Workflow team operations

The purpose of this twiki page is to document some of the procedures I follow when dealing with Workflow team issues, please copy and paste them to any correct location in the Workflow team twikis.

Missing files not injected in DBS

For some reason, the WMAgent has been acting up lately and decided to ignore some of the locations when injecting files into dbsbuffer from the JobAccountant. Fortunately, the remedy is easy and works 99.75% of the time.

1. How to identify the problem?

Some files appear in the workflow summary but not in DAS, and there are missing events in the output of a workflow. To confirm that this is related to this problem you'll need to go to the WMAgent that processed the request you are concerned about and do:

$manage mysql-prompt wmagent # Open the SQL interface
#Inside the SQL prompt
SELECT * FROM dbsbuffer_file WHERE status = 'READY' AND block_id is NULL;

If the previous query return any results then there is a problem and you should execute the remedy script.

2. The remedy script

Depending whether the WMAgent is Oracle or MySQL there are two scripts for this, they are in this gist. The script usage is:

cmst1
source /data/admin/wmagent/env.sh
source /data/srv/wmagent/current/apps/wmagent/etc/profile.d/init.sh
python <locationToScript>/fixLimboFiles_mysql.py # or
python <locationToScript>/fixLimboFiles_oracle.py

3. What about the last 0.25% of the time?

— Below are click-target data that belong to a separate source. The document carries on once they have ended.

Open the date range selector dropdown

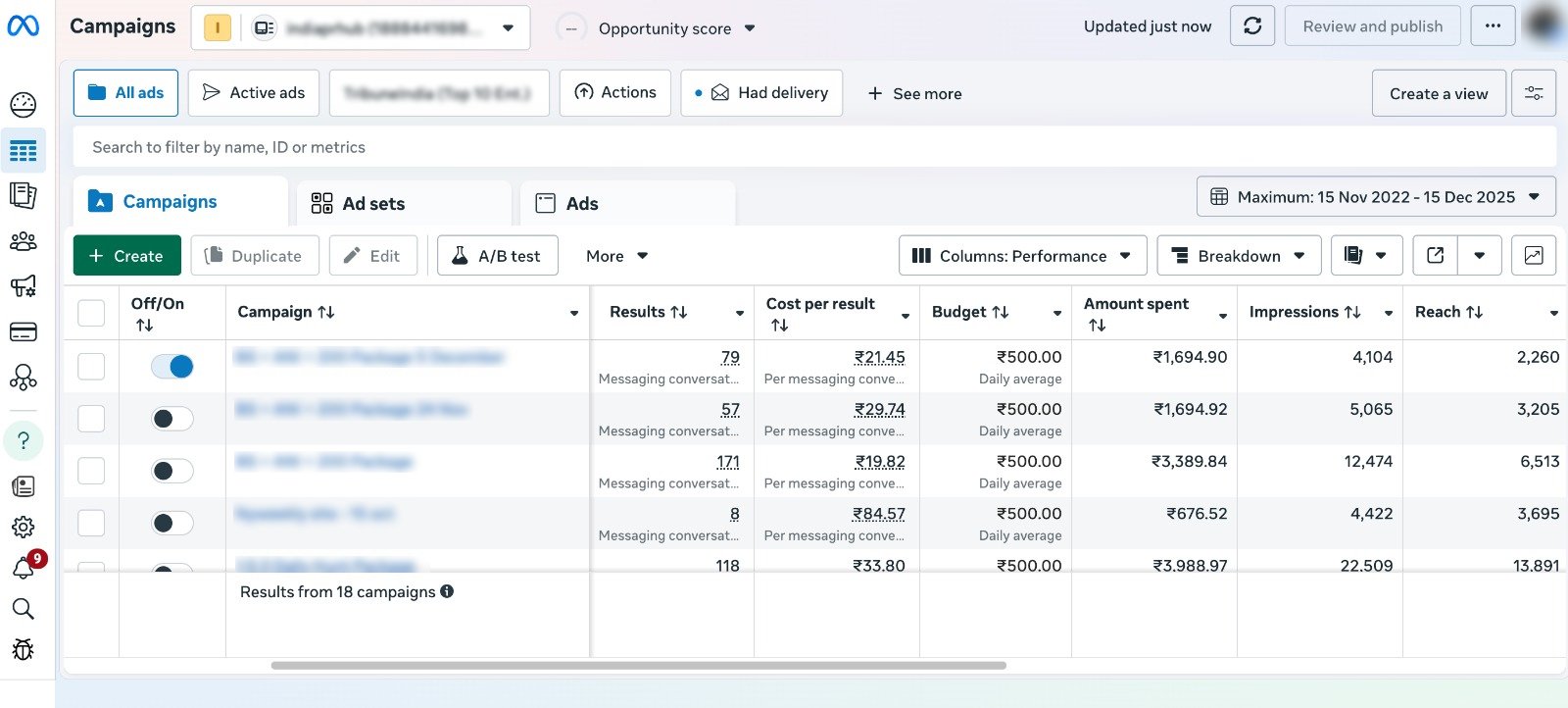1375,197
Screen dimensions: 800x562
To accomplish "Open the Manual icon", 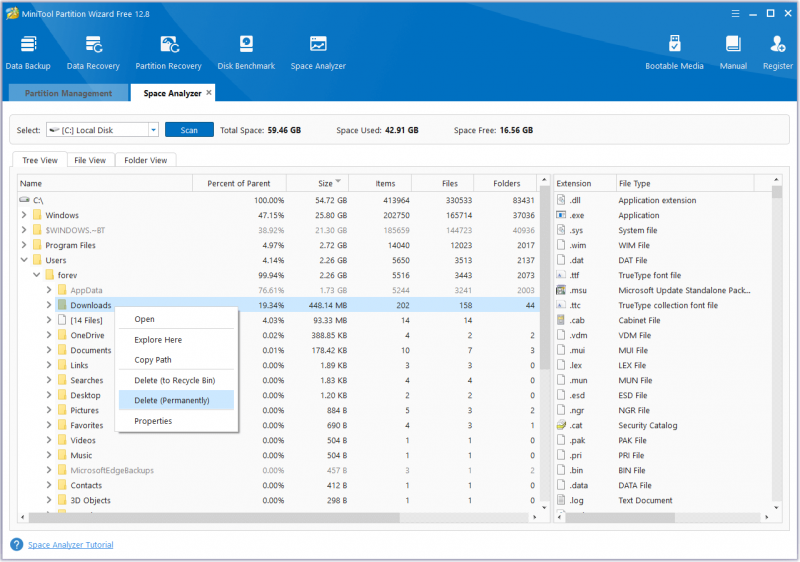I will (x=733, y=53).

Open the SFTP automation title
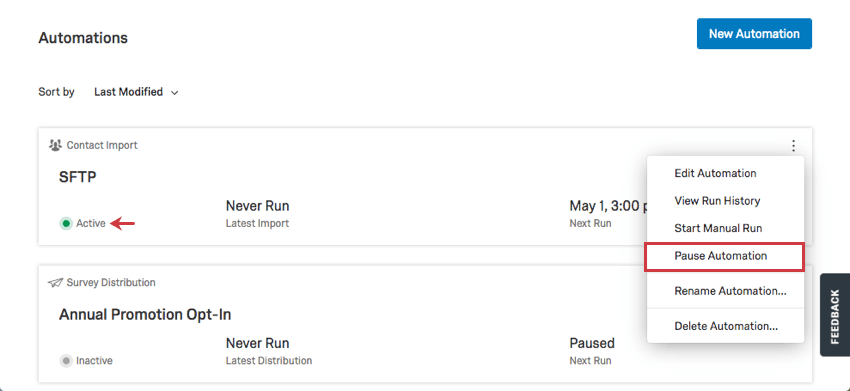click(78, 177)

The script should fix most of the files but some of them won't have location information in CouchDB due to the known couch problems. These files will be printed out by the script with lines like:

Could not find location for /store/mc/Summer11/ZH_HToTauTau_M-100_lepdecay_7TeV-pythia6-tauola/GEN-SIM/START311_V2-v1/00000/CA6863B9-28E9-E211-AEBA-003048D41148.root

In that case something that should work is doing the following, in LXPLUS5:

source /afs/cern.ch/cms/LCG/LCG-2/UI/cms_ui_env.sh
voms-proxy-init -voms cms
xrd xrootd.unl.edu
root://xrootd.unl.edu:1094//> locateall /store/mc/Summer11/ZH_HToTauTau_M-100_lepdecay_7TeV-pythia6-tauola/GEN-SIM/START311_V2-v1/00000/CA6863B9-28E9-E211-AEBA-003048D41148.root

If the file exists in a xrootd published location, it will print something like:

------------- Location #1
InfoType: kXrdcLocDataServer
CanWrite: true
Location: '148.6.8.143:11000'

Then we have the IP address of the SE, so we can do a domain lookup:

host 148.6.8.143 # or
nslookup 148.6.8.143

This will leads to the hostname which in the example is: grid143.kfki.hu. So we know it is a site in Hungary, and we can find there is only one for CMS in SiteDB which is T2_HU_Budapest. So we can safely link the file to this site in the database. This is done with the following queries:

# First find the SE registered for the site
SELECT se_name FROM wmbs_location_senames WHERE location = (SELECT id FROM wmbs_location WHERE site_name = 'T2_HU_Budapest')
# If there are many, just take your favorite one. Then register the file to that SE in DBSBuffer
INSERT INTO dbsbuffer_file_location (filename, location)
                           SELECT df.id, dl.id
                           FROM dbsbuffer_file df,  dbsbuffer_location dl
                           WHERE df.lfn = '/store/mc/Summer11/ZH_HToTauTau_M-100_lepdecay_7TeV-pythia6-tauola/GEN-SIM/START311_V2-v1/00000/CA6863B9-28E9-E211-AEBA-003048D41148.root'
                           AND dl.se_name = 'grid143.kfki.hu'

Finally set the file back to NOTUPLOADED so the DBSUpload component picks it up:

UPDATE dbsbuffer_file SET status = 'NOTUPLOADED' WHERE lfn = '/store/mc/Summer11/ZH_HToTauTau_M-100_lepdecay_7TeV-pythia6-tauola/GEN-SIM/START311_V2-v1/00000/CA6863B9-28E9-E211-AEBA-003048D41148.root'

4. What if the file is not in xrootd?

Then we are doomed, feel free to despair and run in circles. Or better, since that file can't be recovered mark it as so in the DBSBuffer and it will be ignored by the system. You could do the following:

UPDATE dbsbuffer_file SET status = 'LOST' WHERE lfn = '/store/mc/Summer11/ZH_HToTauTau_M-100_lepdecay_7TeV-pythia6-tauola/GEN-SIM/START311_V2-v1/00000/CA6863B9-28E9-E211-AEBA-003048D41148.root'

You must note the fact that a file was lost when analyzing the output of the workflow, although that file doesn't appear in DBS or PhEDEx so no further action is needed on those fronts.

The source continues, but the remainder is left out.